Yield: 4 servings (serving size: 3 artichokes and 1 onion quarter)

Ingredients

  • 6  cups  water
  • 2  tablespoons  fresh lemon juice, divided
  • 12  baby artichokes (about 1 1/2 pounds)
  • 1  large Vidalia or other sweet onion, peeled and quartered
  • 1  cup  fat-free, less-sodium chicken broth
  • 1/4  cup  extra-virgin olive oil
  • 1  teaspoon  dried marjoram
  • 1  teaspoon  freshly ground black pepper
  • 1/2  teaspoon  salt
  • 2  garlic cloves, peeled

Preparation

1. Combine 6 cups water and 1 tablespoon juice in a large bowl. Working with 1 artichoke at a time, cut off stem of artichoke to within 1 inch of base; peel stem. Remove bottom leaves and tough outer leaves from artichoke, leaving tender heart and bottom. Trim about 1 inch from top of artichoke. Place artichoke in lemon water. Repeat procedure with remaining artichokes. Drain and set aside.

2. Place onion in center of a Dutch oven. Arrange artichokes in a single layer around onion. Add broth and remaining ingredients to pan; bring to a boil.
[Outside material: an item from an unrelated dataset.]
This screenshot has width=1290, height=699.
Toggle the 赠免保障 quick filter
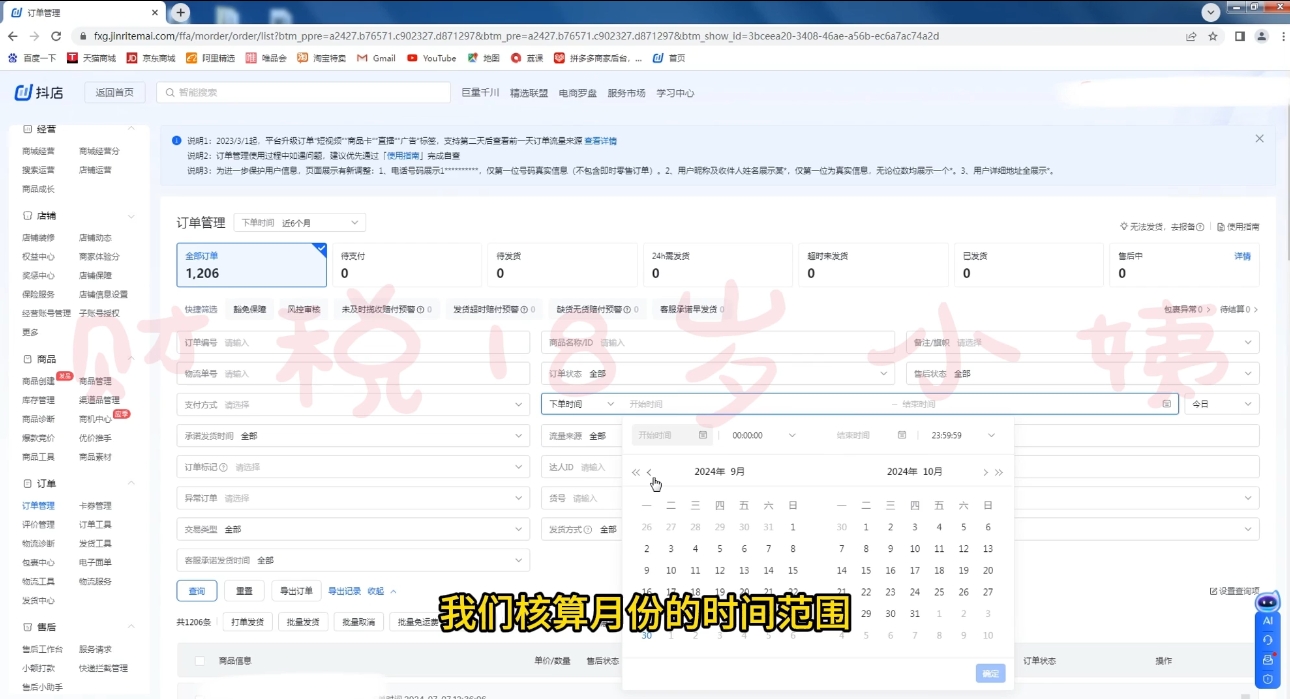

Cover, reduce heat, and simmer 18 minutes or just until onion is tender (artichokes will be very tender). Stir in remaining 1 tablespoon juice. Remove artichokes and onion from pan with a slotted spoon; set aside, and keep warm. Bring broth mixture to a boil; cook 4 minutes or until slightly thickened. Pour sauce over artichoke mixture.

Nutritional Information

Calories:
198 (0.0% from fat)
Fat:
14.1g (sat 2g,mono 10g,poly 2g)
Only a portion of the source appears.